The following persons are nominees for election as Directors:
Name Age Position
- ------------------- ---- -------------------------------------------
Harry Melkonian 48 Chairman of the Board of Directors,
President and Chief Executive Officer
Robert G. Allison 41 Director
Hayden Leason 67 Director
Jon B. Victor 45 Director
Set forth below is certain information relating to the other officer of the
Company:
Name Age Position
- ------------------- ---- -------------------------------------------
Patrick J. Holmes 52 Executive Vice President, Chief Financial
Officer, Corporate Secretary and Treasurer
Harry Melkonian, Chairman of the Board, President & Chief Executive Officer
- ----------------------------------------------------------------------------
Mr. Melkonian joined the Company in June 1992. He has been President since
November 1996, was elected Chief Executive Officer in October 1997 and Chairman
of the Board in April 1998. He served as General Manager of the Company's PIN
photodiode business from 1993 until November 1996. From 1989 until joining the
Company, Mr. Melkonian operated Melkonian Associates, a consulting firm that
assisted the Company in the acquisition of its subsidiary, Silicon Detector
Corporation. From 1987 until 1989, he was Director of Operations at Simulaser
Corporation; and for six years previously, he held various operations level
positions at Sensor Technology, Inc. Mr. Melkonian holds a Bachelor of Science
degree in Business Administration from Northeastern University.
4
<PAGE>
Robert G. Allison, Director
- ---------------------------
Mr. Allison became a director in January 1998. He previously served as a
director from October 1996 to June 1997. Mr. Allison is the Managing Partner of
Allison Venture Partners, Inc., a private capital and consulting firm serving
the technology market. Mr. Allison is a partner of Edgewater Private Equity
Fund, LP and Edgewater Private Equity Fund II, LP, limited partnerships formed
for investment purposes. Prior to forming Allison Venture Partners, Mr. Allison
served as the Executive Vice President, Chief Operating Officer and Director of
Aurora Electronics Group, Inc. (AUR-AMEX). Mr. Allison served as Vice President,
Semiconductor Marketing and Assets at Arrow Electronics, Inc. (NASDQ-ARW) and
was the founder, President and CEO of Insight Electronics, Inc., a specialized
semiconductor distributor which was acquired by MEMEC Group, PLC.
Hayden Leason, Director
- -----------------------
Mr. Leason became a director of the Company in July 1995. He served as Chairman
of the Board from October 1996 until October 1997 and as Chief Executive Officer
from November 1996 until October 1997. In 1965 Mr. Leason founded Filtertek
Inc., a designer and manufacturer of specialty filtration elements, which
subsequently became a New York Stock Exchange listed company. He served as
Chairman and Chief Executive Officer until 1992 when he sold his interest to
Schawk Inc. Since 1992, Mr. Leason has managed various private investments. Mr.
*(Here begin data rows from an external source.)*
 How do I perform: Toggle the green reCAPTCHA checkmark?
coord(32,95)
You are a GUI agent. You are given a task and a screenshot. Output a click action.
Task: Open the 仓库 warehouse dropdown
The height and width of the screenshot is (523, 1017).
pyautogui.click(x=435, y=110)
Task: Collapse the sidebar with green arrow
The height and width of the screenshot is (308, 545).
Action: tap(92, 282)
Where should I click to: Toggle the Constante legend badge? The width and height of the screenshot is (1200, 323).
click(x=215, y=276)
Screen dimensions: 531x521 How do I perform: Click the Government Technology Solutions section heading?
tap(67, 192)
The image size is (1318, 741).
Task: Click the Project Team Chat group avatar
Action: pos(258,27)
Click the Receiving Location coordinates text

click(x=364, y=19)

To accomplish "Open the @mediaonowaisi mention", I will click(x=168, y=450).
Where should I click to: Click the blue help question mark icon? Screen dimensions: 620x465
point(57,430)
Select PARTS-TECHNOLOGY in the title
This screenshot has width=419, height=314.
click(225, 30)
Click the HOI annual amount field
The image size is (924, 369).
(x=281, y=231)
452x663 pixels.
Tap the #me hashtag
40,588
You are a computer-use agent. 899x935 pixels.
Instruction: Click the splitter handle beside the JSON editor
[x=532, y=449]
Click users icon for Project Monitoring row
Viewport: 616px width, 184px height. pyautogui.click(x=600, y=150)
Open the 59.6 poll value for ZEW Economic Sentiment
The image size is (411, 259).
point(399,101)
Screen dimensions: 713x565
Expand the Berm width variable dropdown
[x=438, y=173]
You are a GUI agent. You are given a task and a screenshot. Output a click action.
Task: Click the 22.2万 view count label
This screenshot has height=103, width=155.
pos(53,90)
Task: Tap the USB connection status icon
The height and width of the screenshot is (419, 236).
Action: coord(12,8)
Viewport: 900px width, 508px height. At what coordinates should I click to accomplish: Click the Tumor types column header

Leason is a 1954 graduate of Northwestern University where he received his
Bachelor of Science degree in Business Administration.
Jon B. Victor, Director
- -----------------------
Mr. Victor became a director of the Company in June 1995. He served as Chairman
of the Board from October 1997 until April 1998. Mr. Victor is the Manager of
Greenwich Ventures, LLC, which is the general partner of Greenwich Ventures, LP
and Vantage Ventures, CV, investment partnerships which he organized in 1996. He
began his career in the equity research and trust departments of the Bank of New
York. From 1978 through 1982 he worked for J. & W. Seligman & Co., where he was
responsible for offshore advisory relationships, and was President of the firm's
broker/dealer subsidiary. Mr. Victor founded Security Capital Management, Inc.,
an investment advisory firm, in 1983, and served as its President or
Co-President until 1996. In 1992, Mr. Victor co-founded Gordon Management, Inc.,
the general partner of Edgewater Private Equity Fund, LP, and Edgewater Private
Equity Fund II, LP. Mr. Victor is a 1973 magna cum laude graduate of Washington
University and a 1977 graduate of the George Washington University School of Law
where he earned his J.D. cum laude and completed his M.B.A. course work. Mr.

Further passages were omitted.